For me Mendes is just an other football agent who have a portfolio full of excellent talent. Lim, Nuno and Lay Hoon have been working with him to build a new team core. I think the core players are in place now, and they will try to add players around them. As I look upon Mendes as a football agent, I don’t have to many concerns about him.
Nuno is still the same talented manager he was last season. The big difference is that his «cushion» Amadeo Salvo is gone. With the Asians relatively distanced, Nuno is left as the very visible point of interaction between fans and club. There isn’t much difference between how our team plays this season from the last, but the will to get that one all important goal is not there like it was the last. I have to say I question some of the «power struggle» stories in the press (there are several versions in the same papers – for example that Nuno had nothing to do with transfers, but that they are handled directly by Mendes/Lim), so I will let my impression of Nuno be influenced only on what I see on the pitch. True to that, I am disappointed by the lack of improvement from last year.
My impression of Mendes is the same as it was last year; he is a great asset and a great liability as a close advisor/friend to Peter Lim. On one hand it gives access to a vast market, make possible transfers that would be otherwise impossible and facilitate negotiations. On the other it limits the club too much to «his» market, it raises questions of where we are in his «food chain» and in the long run it is unhealthy to be «locked in» with one agency. In sum it should be a possibility for the club to use his contacts, not an obligation. In the end, it is all up to Peter Lim to decide. Jorge Mendes can of course under no circumstance sign anything for Valencia. I see some call him the «de facto» sports director, but that would be underestimating that role greatly. For me he is more the head of a recruitment agency we have hired to do our recruitment because the CEO knows him, something which still is questionable.
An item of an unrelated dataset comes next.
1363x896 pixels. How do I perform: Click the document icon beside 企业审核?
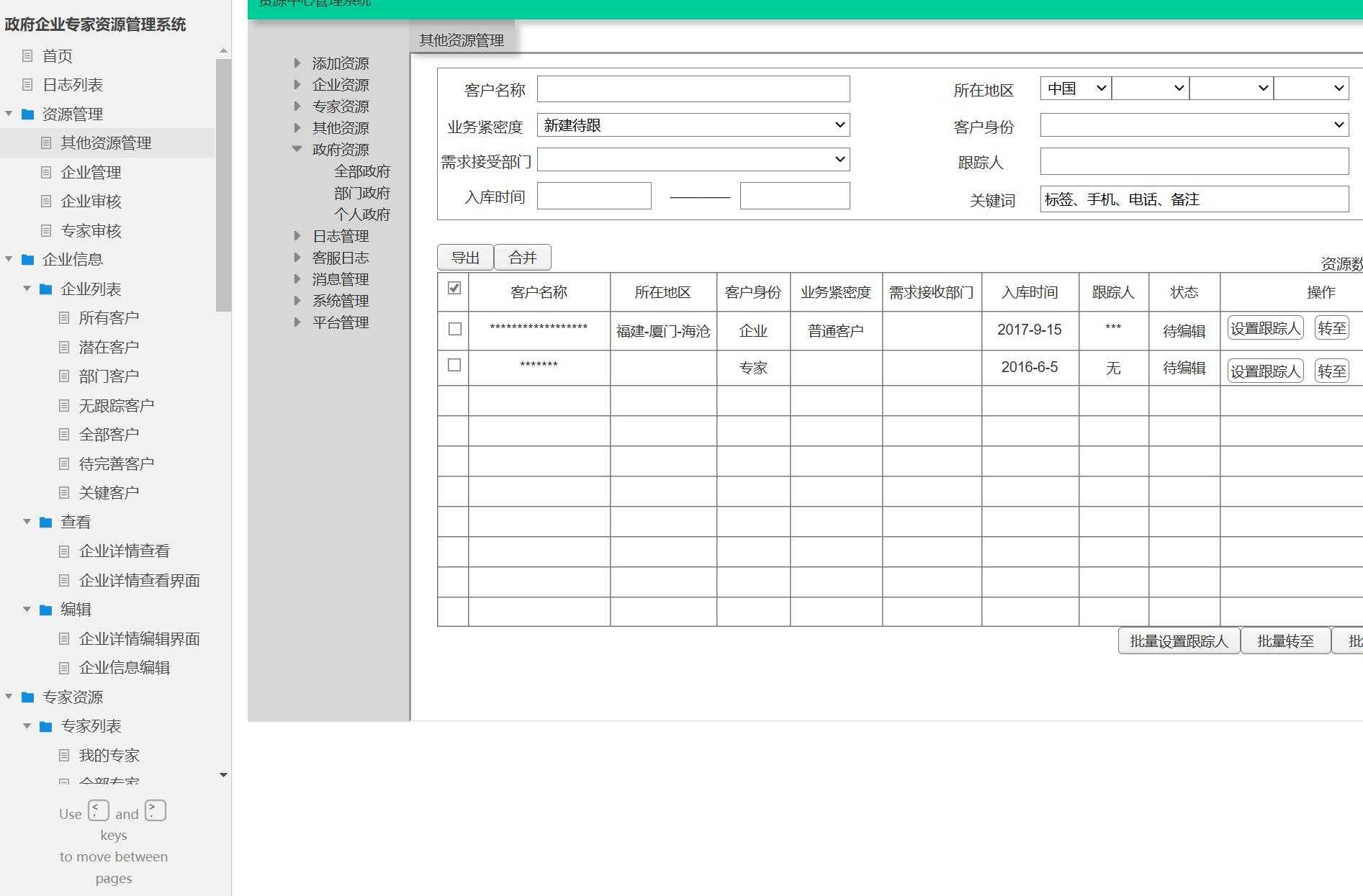[x=45, y=201]
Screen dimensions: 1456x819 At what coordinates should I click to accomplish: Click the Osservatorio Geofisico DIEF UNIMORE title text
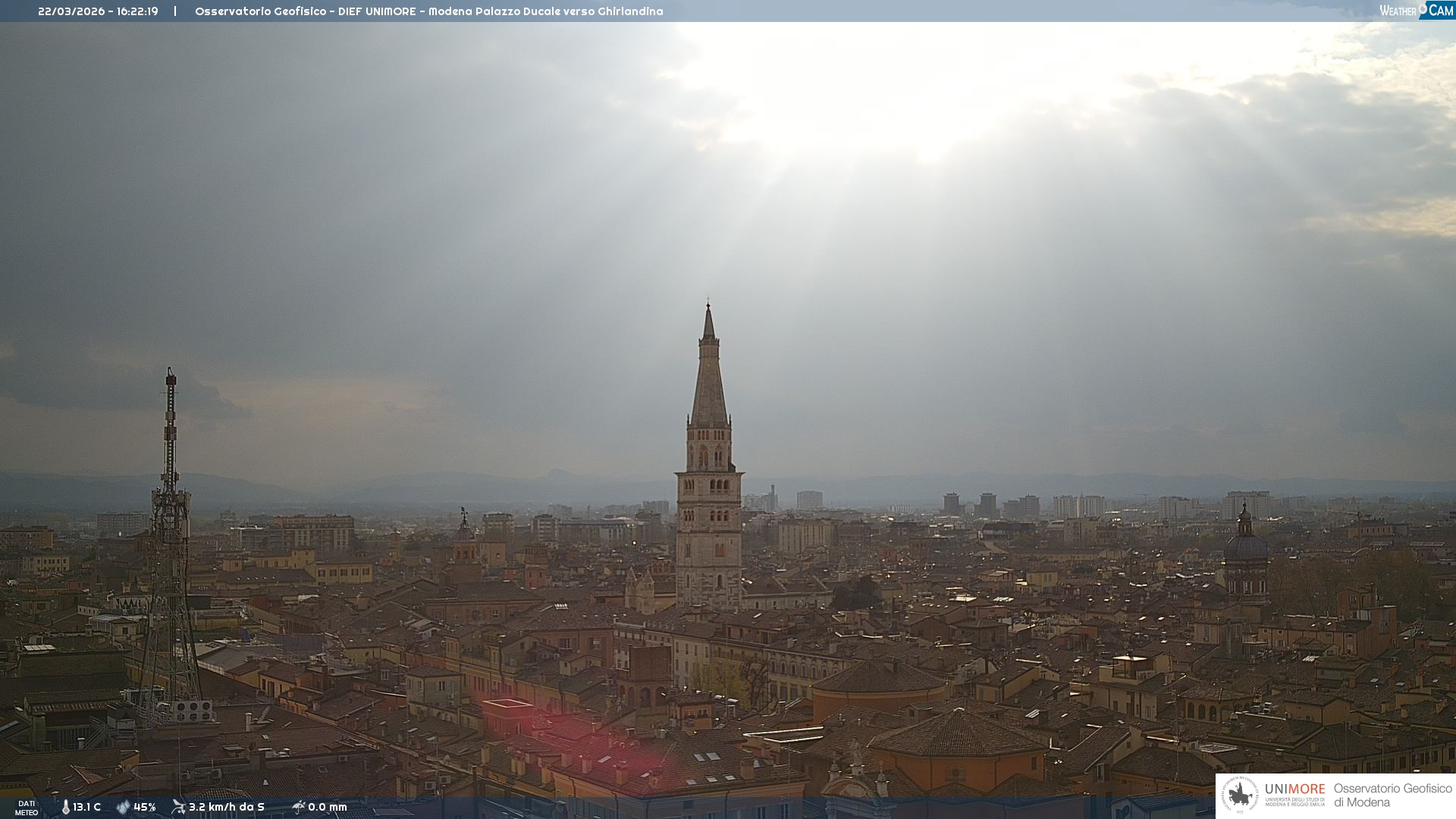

When it comes to Peter Lim, and as stated above, I still see him as the best choice between the 6 other offers and bankruptcy. He is staying true to the contract agreed in the sale from what it seems. It will be interesting to see if and when he invests in a share issue, because that will be the first time he directly invests in the club through Meriton. No doubt he has through acquiring the shares and restructuring the debt Valencia have with Bankia moved the club on from it’s main financial woes. He seems to have a strong interest in the project, and he seems to have serious and well founded ideas for the club (no Vincent Tan color changing type of proposals etc). The main negative aspect is his distance to the fans and the lack of a figure like Salvo to intermediate. It is becoming a business, for good and bad.
A small crack for the weaker than expected opening of the season, but it is still very early to say for sure. Come December we will know if Lim is a savvy businessmen or just ignorant. By savvy, Lim would be wise enough to see if Mendes is really the right partner for a long term investment, and understand that the game of football is more than a business.
I think an owner should be very active and passionate about his/her business, and for that I respect Peter Lim who apparently cares for the club. But if he doesn’t know football – in particular the psychology and management – he must put trust persons who do (such as Salvo, Rufete et al) and let them call the shots.